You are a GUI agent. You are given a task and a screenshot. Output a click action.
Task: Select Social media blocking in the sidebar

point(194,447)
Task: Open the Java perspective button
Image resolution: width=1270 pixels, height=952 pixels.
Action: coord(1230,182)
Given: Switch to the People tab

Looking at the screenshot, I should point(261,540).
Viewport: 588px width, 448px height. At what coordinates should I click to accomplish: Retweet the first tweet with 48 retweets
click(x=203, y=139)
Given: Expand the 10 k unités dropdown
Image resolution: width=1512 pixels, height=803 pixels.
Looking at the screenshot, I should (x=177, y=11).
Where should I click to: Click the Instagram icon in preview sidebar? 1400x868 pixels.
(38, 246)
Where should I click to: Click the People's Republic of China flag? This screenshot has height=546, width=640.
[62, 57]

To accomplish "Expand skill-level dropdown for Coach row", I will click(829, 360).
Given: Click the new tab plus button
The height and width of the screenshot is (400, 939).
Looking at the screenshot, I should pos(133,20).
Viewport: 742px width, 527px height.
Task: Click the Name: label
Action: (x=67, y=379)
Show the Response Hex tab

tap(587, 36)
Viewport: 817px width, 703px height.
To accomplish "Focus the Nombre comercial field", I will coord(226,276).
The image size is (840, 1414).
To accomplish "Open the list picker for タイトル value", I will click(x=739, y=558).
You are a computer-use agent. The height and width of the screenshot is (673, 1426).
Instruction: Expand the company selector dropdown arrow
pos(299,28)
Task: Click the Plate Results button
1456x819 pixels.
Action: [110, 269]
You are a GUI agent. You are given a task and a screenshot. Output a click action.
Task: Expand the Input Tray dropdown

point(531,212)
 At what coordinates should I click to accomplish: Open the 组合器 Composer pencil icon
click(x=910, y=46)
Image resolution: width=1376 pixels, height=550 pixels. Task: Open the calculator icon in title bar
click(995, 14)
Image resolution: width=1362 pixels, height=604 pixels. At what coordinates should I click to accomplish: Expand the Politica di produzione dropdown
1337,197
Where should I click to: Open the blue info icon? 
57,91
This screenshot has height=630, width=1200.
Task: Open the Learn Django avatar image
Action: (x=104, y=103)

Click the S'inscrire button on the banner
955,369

-*-

* **SET TASK**
Retype all of the records above line for line, exactly as they appear.

* **WRITTEN SOLUTION**
You are a GUI agent. You are given a task and a screenshot. Output a click action.
Task: Select Social media blocking in the sidebar

point(194,447)
Task: Open the Java perspective button
Image resolution: width=1270 pixels, height=952 pixels.
Action: coord(1230,182)
Given: Switch to the People tab

Looking at the screenshot, I should point(261,540).
Viewport: 588px width, 448px height. At what coordinates should I click to accomplish: Retweet the first tweet with 48 retweets
click(x=203, y=139)
Given: Expand the 10 k unités dropdown
Image resolution: width=1512 pixels, height=803 pixels.
Looking at the screenshot, I should (x=177, y=11).
Where should I click to: Click the Instagram icon in preview sidebar? 1400x868 pixels.
(38, 246)
Where should I click to: Click the People's Republic of China flag? This screenshot has height=546, width=640.
[62, 57]

To accomplish "Expand skill-level dropdown for Coach row", I will click(829, 360).
Given: Click the new tab plus button
The height and width of the screenshot is (400, 939).
Looking at the screenshot, I should pos(133,20).
Viewport: 742px width, 527px height.
Task: Click the Name: label
Action: (x=67, y=379)
Show the Response Hex tab

tap(587, 36)
Viewport: 817px width, 703px height.
To accomplish "Focus the Nombre comercial field", I will coord(226,276).
The image size is (840, 1414).
To accomplish "Open the list picker for タイトル value", I will click(x=739, y=558).
You are a computer-use agent. The height and width of the screenshot is (673, 1426).
Instruction: Expand the company selector dropdown arrow
pos(299,28)
Task: Click the Plate Results button
1456x819 pixels.
Action: [110, 269]
You are a GUI agent. You are given a task and a screenshot. Output a click action.
Task: Expand the Input Tray dropdown

point(531,212)
 At what coordinates should I click to accomplish: Open the 组合器 Composer pencil icon
click(x=910, y=46)
Image resolution: width=1376 pixels, height=550 pixels. Task: Open the calculator icon in title bar
click(995, 14)
Image resolution: width=1362 pixels, height=604 pixels. At what coordinates should I click to accomplish: Expand the Politica di produzione dropdown
1337,197
Where should I click to: Open the blue info icon? 
57,91
This screenshot has height=630, width=1200.
Task: Open the Learn Django avatar image
Action: (x=104, y=103)

Click the S'inscrire button on the banner
955,369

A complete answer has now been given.